Brazilian Air Force 'Night of the UFOs' — 19 May 1986
- Date observed
- 19 May 1986
- Location
- São Paulo and Rio de Janeiro flight information regions, Brazil
- Coordinates
- -23.5505°, -46.6333°
- Witnesses (est.)
- 21
- Verdict
- Inconclusive
On the night of 19 May 1986, Brazilian Air Force radar tracked up to 21 unidentified contacts over southeastern Brazil, prompting the scramble of F-5 and Mirage interceptors from multiple bases. The case received an official FAB press conference within days and remains one of the strongest publicly-documented military UAP incidents in the southern hemisphere.
The night of 19 May 1986 is the best-documented military UAP event in Brazilian history, known domestically as “A Noite Oficial dos OVNIs” (“The Official Night of the UFOs”). Beginning shortly before 20:00 local time, ground radar and pilots in the São Paulo Air Defense Sector began tracking unidentified luminous objects over the southeastern Brazilian airspace, including the regions covering São Paulo, Rio de Janeiro, and São José dos Campos.
What is on the record
- Brazilian Air Force (FAB) official press conference of 23 May 1986, held by then-Minister of Aeronautics Brigadier Octavio Moreira Lima, confirming the contacts and the interceptor scrambles.
- F-5E Tiger II interceptors from Santa Cruz Air Base and Mirage III interceptors from Anápolis Air Base were scrambled. Multiple pilots reported visual contact with luminous objects and radar locks of variable duration.
- Civilian air traffic control radar at São José dos Campos and Brasília centers tracked the contacts.
- Pilot testimony from Capt. Brigadier Sérgio Mota da Silva, Lt. Col. Ney Cerqueira, and others, given in real time and confirmed in subsequent decades.
- Declassification. A subset of the FAB UFO files, including documentation of this event, has been released through Brazilian National Archives initiatives over the 2000s and 2010s.
What was reported
Pilots described luminous objects of variable color (red, green, white) appearing on radar at calculated speeds ranging from stationary to over 1,000 km/h. The objects reportedly performed sharp altitude and direction changes outside the performance envelope of the interceptors. At least one F-5 pilot reported a visual contact in which the object accelerated away upon being approached. No interception or weapons engagement occurred.
Mundane explanations considered
- Atmospheric anomalies / radar ducting. Possible for some contacts; difficult to reconcile with simultaneous returns on multiple geographically-separated radars and visual confirmation by interceptor pilots.
- Misidentified aircraft. Brazilian and international air traffic in the region for the night has been reviewed; no flight plans match the contacts’ kinematic profiles.
- Unannounced foreign military operation.
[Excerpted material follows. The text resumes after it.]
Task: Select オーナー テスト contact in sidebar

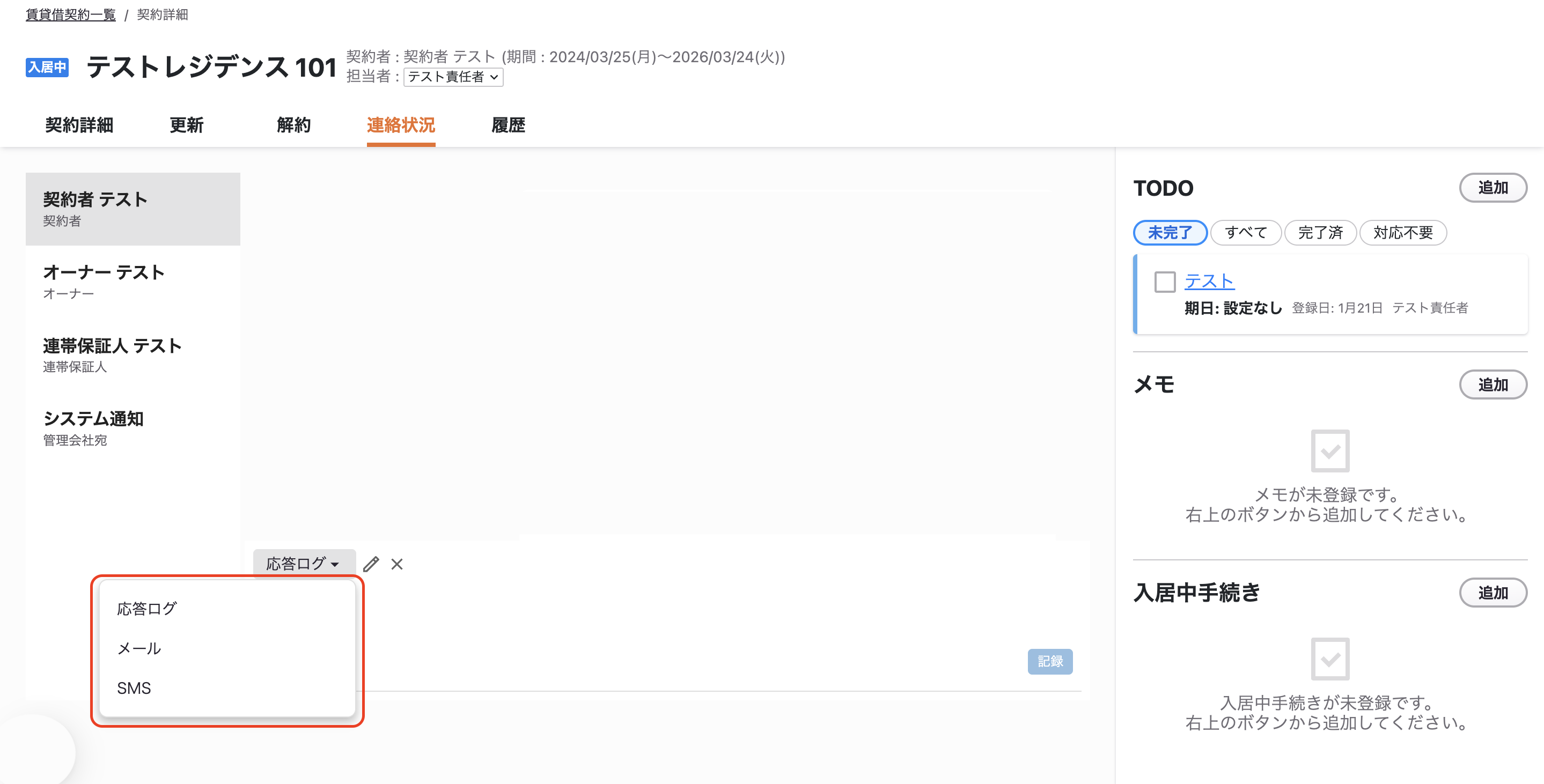Action: pos(133,282)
Speculative; no documented foreign military activity over Brazilian airspace for the period has emerged.
- Cold-War-era electronic warfare exercise. Argued by some historians of the period; no Brazilian military source has confirmed such an exercise.
Open questions
- The full radar tapes are referenced in the FAB declassification but only partially released.
- Whether U.S. or other allied military assets were observing or operating in the region (denied by all parties at the time).
- Whether the additional 1986 declassification expected from the Brazilian Air Force in 2026 (Case #00484) will release the underlying primary data.
The Council’s verdict
Inconclusive. The 1986 case carries unusual evidentiary weight: an official military press conference held within four days of the event by the country’s senior military aviation authority, named pilots speaking on the record, and ongoing declassification under a structured government program. The Brazilian government has been more transparent on this case than most analogous Western governments have been on theirs. We do not assign Confirmed because no physical evidence exists; we do not Debunk because no proposed mundane explanation cleanly accounts for the multi-radar, multi-platform pattern.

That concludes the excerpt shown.